Saved data entries >>
^^^^^^^^^^^^^^^^
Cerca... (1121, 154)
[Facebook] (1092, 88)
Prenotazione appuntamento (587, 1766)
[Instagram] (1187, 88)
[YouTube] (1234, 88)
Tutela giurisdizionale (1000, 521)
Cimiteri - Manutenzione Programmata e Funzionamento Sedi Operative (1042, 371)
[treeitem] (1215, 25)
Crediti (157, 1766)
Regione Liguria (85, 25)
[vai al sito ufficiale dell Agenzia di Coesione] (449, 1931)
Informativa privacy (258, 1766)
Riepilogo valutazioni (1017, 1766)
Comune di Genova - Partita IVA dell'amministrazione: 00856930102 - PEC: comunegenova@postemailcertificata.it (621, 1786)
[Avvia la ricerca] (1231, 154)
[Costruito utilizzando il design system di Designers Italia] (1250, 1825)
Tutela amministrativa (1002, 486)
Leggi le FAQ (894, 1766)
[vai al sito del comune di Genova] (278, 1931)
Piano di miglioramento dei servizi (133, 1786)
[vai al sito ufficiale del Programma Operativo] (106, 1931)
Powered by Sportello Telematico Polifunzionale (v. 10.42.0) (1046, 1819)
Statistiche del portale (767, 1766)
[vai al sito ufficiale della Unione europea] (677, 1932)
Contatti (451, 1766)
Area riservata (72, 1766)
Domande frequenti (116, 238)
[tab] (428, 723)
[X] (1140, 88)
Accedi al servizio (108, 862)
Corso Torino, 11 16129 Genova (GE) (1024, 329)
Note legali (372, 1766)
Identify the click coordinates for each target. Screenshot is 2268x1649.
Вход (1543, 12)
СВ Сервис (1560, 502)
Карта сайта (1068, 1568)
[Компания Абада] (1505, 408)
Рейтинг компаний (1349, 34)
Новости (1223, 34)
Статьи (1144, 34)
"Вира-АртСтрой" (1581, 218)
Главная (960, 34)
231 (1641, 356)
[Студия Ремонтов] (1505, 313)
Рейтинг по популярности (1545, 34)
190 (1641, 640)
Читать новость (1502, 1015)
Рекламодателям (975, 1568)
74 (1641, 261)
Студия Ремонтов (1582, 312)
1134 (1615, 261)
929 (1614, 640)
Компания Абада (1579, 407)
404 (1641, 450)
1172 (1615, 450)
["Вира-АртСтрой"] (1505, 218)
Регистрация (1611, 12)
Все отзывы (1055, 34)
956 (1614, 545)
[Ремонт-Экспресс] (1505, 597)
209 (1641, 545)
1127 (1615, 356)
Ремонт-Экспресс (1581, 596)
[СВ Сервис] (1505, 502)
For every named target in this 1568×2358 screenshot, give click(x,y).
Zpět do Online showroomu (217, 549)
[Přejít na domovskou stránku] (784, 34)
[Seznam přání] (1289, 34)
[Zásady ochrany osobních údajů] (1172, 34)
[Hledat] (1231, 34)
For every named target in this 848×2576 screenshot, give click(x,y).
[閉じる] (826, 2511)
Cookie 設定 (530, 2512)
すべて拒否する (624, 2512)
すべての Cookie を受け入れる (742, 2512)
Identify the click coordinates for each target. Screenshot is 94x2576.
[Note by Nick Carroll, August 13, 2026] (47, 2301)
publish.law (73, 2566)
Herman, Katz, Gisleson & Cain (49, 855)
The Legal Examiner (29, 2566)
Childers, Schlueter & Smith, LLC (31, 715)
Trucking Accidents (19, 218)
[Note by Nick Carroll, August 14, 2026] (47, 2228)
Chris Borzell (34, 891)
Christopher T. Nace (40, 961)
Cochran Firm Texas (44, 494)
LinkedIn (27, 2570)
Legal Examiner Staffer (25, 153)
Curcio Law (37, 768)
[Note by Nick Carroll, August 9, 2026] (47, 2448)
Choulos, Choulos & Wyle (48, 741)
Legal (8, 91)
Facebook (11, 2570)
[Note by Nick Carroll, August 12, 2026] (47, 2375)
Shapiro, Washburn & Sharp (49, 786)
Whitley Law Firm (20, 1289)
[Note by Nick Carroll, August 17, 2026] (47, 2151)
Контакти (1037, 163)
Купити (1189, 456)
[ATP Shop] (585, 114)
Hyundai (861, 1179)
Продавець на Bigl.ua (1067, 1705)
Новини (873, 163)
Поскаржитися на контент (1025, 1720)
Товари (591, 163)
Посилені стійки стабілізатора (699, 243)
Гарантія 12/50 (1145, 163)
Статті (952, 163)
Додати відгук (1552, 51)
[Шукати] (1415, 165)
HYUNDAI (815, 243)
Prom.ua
^^^^^^^^^^^^^^^^
TASK BRIEF >>
If a line comes after the one containing "[Avvia la ricerca] (1231, 154)", leave it out; set down every line of the data before it, and that line itself, exactly.

RESPONSE BOX >>
Cerca... (1121, 154)
[Facebook] (1092, 88)
Prenotazione appuntamento (587, 1766)
[Instagram] (1187, 88)
[YouTube] (1234, 88)
Tutela giurisdizionale (1000, 521)
Cimiteri - Manutenzione Programmata e Funzionamento Sedi Operative (1042, 371)
[treeitem] (1215, 25)
Crediti (157, 1766)
Regione Liguria (85, 25)
[vai al sito ufficiale dell Agenzia di Coesione] (449, 1931)
Informativa privacy (258, 1766)
Riepilogo valutazioni (1017, 1766)
Comune di Genova - Partita IVA dell'amministrazione: 00856930102 - PEC: comunegenova@postemailcertificata.it (621, 1786)
[Avvia la ricerca] (1231, 154)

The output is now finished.